「なにがごようでしょうか?」
こちら趙公も好きな部下なので怒鳴りたくはない。
「うん!そちもどうしたんじゃ?」
「ああ、あの件ですね。昨夜のことでしょう?」
「いかにも」
「実は、数人の先輩たちがわたしを困らせようと、金のないわたしに三十人もの先輩に奢れと迫りました。これは何とかしなければと考えたあげく、むかしいくら方術を学んだことを思い出し、これを使って意地悪な先輩たちをからかおうと思い、その・・・」
「そうか。しかし。そちには方術ができるのか」
「いえいえ、子供だましのものだけですよ」
「しかし、料亭で使った金はなんとかしないと、聞こえが悪いのでわしも困る。金はわしが払ってもいいのだが・・」
「いえいえ。とんでもない。あなたさまには払わせたりはできません。」
「ではどうする?」
「ご心配なく。これ以上ご迷惑はかけません。わたしがあとの始末をします」
「だろうな。そちほどの男じゃ。まあ、なんとかしてくれ」
こういって趙公は若者を返した。そこで若者は、その足で昨夜余った金を持ち帰った同僚をさがしていった。
「やあ、昨夜は驚かしてすみませんでしたね」
「いや。驚いたことは確かだが。料亭の払いはどうするのかね」
「実は、東の村では麦刈りが終わりましてね。
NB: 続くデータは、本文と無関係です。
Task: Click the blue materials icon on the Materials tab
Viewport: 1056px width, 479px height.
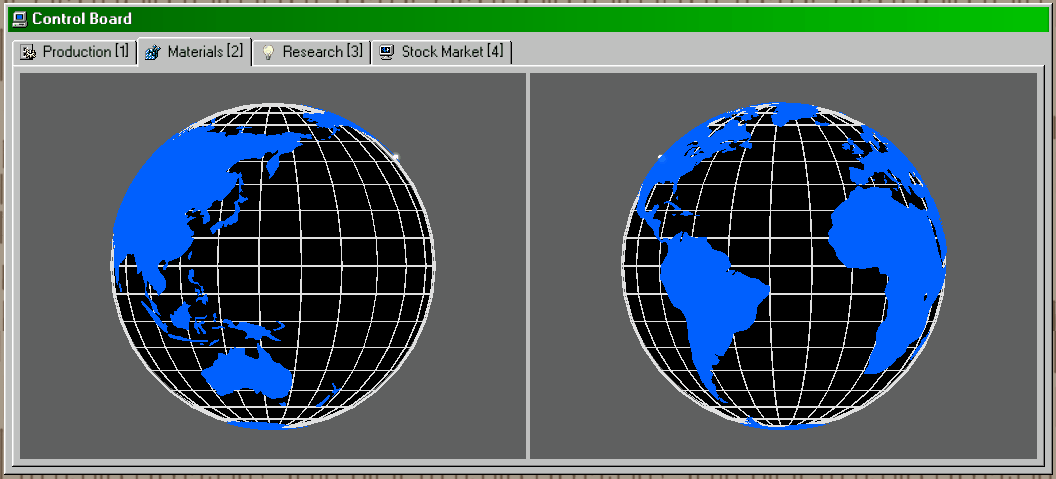Action: [152, 52]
しかし、今年はかなり豊作だったので、麦の穂をきれいに取らないで捨てているんですよ。ですから、いまから残った穂を取りにいって、それを金に換えれば、昨日の飯代いぐらいになりますよ」
「ええ?ほんとかね」
「これ以上、騙したりはしませんよ。でも、今日はわたしは趙公さまの用事で忙しいんですが」
「いや、ご馳走になったのはわしらだから、これから人を呼んでさっそくいってみる」
「じゃあ、おねがいしますよ」
ということになり、若者は自分の仕事に帰った。こちら同僚たちが東の村に行くと若者の言うとおりであり、それに取った穂も多く、料亭に渡す金には余るほどだったので、同僚たちは若者がいくらか恐ろしくなり、それからは誰一人として悪さを止めた。